There are racial stereotypes that depict black women as strong and independent. As a result, some black women may feel as if they cannot ask for help when they need it.

“Mental health is not something that is spoken about openly and honestly in the black community, which is changing, but there is this image of the strong black woman who can’t be broken and doesn’t need help.” – Sophie Williams, author of Millennial Black


Say that you have strong religious beliefs and want to spread the word as you see it to your friends. If your friends are not interested, you may resort to behaviours that typify gaslighting, such as refusing to listen or getting angry when challenged. 

Child abuse

Cheryl Muir is a relationship coach based in the UK. She noticed that parents often tried to hide or deny situations such as alcoholism, substance or domestic abuse from their children.

One or both parents may want to protect the child from what’s happening in the house. In the short term, this tactic may ease the situation, but long term, this is a perfect example of unconscious gaslighting.

“That is a form of gaslighting, so from a young age if you’re not able to trust what your parents are saying, you go on to not be able to trust anyone else.” Cheryl Muir, relationship coach.

Dysfunctional family

Disapproving parents can crush their children’s self-esteem if they constantly belittle or put them down.

The child may grow up to doubt their decisions because she is worried that her parents won’t agree with her.
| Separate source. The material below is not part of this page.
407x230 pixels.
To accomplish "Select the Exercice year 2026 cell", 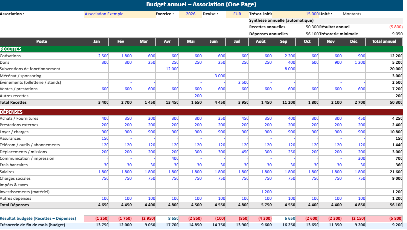I will coord(191,15).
This is a double whammy of unconscious gaslighting by the parents, with an adult who doesn’t know she is being gaslighted. 

This behaviour is becoming more prevalent these days. As such, it’s difficult to know whether gaslighting is intentional or not. You may not realise you are being unintentionally gaslighted.

Moreover, you might not recognise that you are the person who is unconsciously gaslighting someone. But if in doubt, look for the following signs.

8 signs of unconscious gaslighting

  1. Being isolated from people that share your opinion
  2. The gaslighter puts down the opinions of people you admire
  3. The gaslighter becomes angry when you share your opinion
  4. The gaslighter is sad and disappointed with you
  5. The gaslighter makes it difficult for you to access alternative information
  6. You avoid sharing opinions to avoid conflict
  7. You seek their approval and agree with them 
  8. You stop speaking out in public

Final thoughts

Gaslighting is an insidious way to control someone. But it is possible to be the subject of unconscious gaslighting and also the perpetrator. I think it is important to remember that the only thing we can control is our own behaviour.